A new way has been identified for global warming to strip the Earth of its remaining ice. Meltwater lakes on ice shelves cause the ice nearby to twist under the water's weight, hastening the shelves' collapse.
Computer models have suggested that when it gets warm enough for water to pool on ice shelves, such as those around Antarctica, the weight – up to 2 million tons – will depress the ice beneath. Refreezing come winter makes no difference, but if an opening drains the lake, the sudden weight loss should raise the shelf beneath. Like any other solid object, repeated flexing could produce cracks, which may contribute to the shelf breaking up.
These ideas are all theoretical, however, and we've discovered recently our understanding of the behavior of large quantities of ice is often not all that good. Dr Alison Banwell of Cambridge University attached pressure sensors to the McMurdo ice shelf to see how it is really behaving.
"Scientists have been predicting and modeling this process for some time, but nobody has ever collected field data that showed it happening until now," Banwell said in a statement.

In Nature Communications, Banwell reports that after controlling for those movements induced by the tides, sensors situated near 2-meter-deep (7 foot) depressions shifted as lakes formed and drained. More distant sensors remained stable.
The results confirm Banwell's modeling, and while good news for the authors, this is bad for humanity. Banwell's models indicate bending in parts of the shelf, while nearby areas were unmoved, could have caused the 2002 break up of 3,250 square kilometers (1,250 square miles) of the Larsen B Ice Shelf.
Antarctic expeditions described water pooling on ice shelves more than a century ago, but warmer temperatures are seeing it happen more often, meaning other shelves could soon follow Larsen B.

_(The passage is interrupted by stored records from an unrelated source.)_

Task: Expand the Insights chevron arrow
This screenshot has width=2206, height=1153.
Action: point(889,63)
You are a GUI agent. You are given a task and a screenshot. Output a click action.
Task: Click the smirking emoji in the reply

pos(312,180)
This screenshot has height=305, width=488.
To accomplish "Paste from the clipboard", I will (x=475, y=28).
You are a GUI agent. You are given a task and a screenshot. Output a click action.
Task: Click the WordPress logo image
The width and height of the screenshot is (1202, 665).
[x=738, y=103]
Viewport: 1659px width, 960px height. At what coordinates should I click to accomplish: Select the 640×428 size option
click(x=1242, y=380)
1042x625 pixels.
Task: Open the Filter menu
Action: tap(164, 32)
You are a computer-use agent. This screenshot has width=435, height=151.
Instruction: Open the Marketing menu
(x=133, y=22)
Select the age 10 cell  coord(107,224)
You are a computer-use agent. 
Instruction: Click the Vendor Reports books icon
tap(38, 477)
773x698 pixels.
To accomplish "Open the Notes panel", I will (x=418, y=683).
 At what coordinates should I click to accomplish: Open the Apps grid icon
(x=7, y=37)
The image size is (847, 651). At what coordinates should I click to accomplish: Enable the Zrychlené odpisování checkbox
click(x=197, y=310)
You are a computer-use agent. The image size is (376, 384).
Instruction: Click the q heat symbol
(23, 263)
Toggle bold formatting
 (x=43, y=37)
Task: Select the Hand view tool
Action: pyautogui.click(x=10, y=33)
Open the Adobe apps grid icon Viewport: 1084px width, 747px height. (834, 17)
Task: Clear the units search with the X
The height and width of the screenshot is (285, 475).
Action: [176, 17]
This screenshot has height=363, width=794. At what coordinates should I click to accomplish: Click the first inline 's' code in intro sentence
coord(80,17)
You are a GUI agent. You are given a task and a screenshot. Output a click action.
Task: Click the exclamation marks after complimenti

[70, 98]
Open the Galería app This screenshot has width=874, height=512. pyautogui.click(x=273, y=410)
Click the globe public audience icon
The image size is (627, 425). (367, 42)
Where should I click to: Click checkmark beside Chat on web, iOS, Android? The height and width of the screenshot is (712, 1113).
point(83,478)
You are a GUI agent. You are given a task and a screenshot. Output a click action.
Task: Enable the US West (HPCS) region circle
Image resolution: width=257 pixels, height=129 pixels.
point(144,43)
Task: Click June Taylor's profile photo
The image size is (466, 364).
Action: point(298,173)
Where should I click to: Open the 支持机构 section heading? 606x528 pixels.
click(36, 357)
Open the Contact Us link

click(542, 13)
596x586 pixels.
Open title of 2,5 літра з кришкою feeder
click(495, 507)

Ice shelves sit over water, rather than on land like ice sheets. Their loss doesn't directly affect sea level rise, since most of their volume is already displacing water.
Unfortunately, the disappearance of ice shelves does have two indirect, but very large, effects on ocean height. For one thing, ice shelves reflect most sunlight back into space, while the dark water that replaces them captures this energy, accelerating the rate of global warming. Furthermore, ice shelves often act as plugs, blocking glaciers' flow to the sea. As a result, they slow down the rate at which Antarctic ice is lost, and their removal could accelerate that process. With three-quarters of Antarctica bordered by ice shelves, their survival is essential to keeping the rate of land ice melt, and therefore sea level rise, to something we can manage.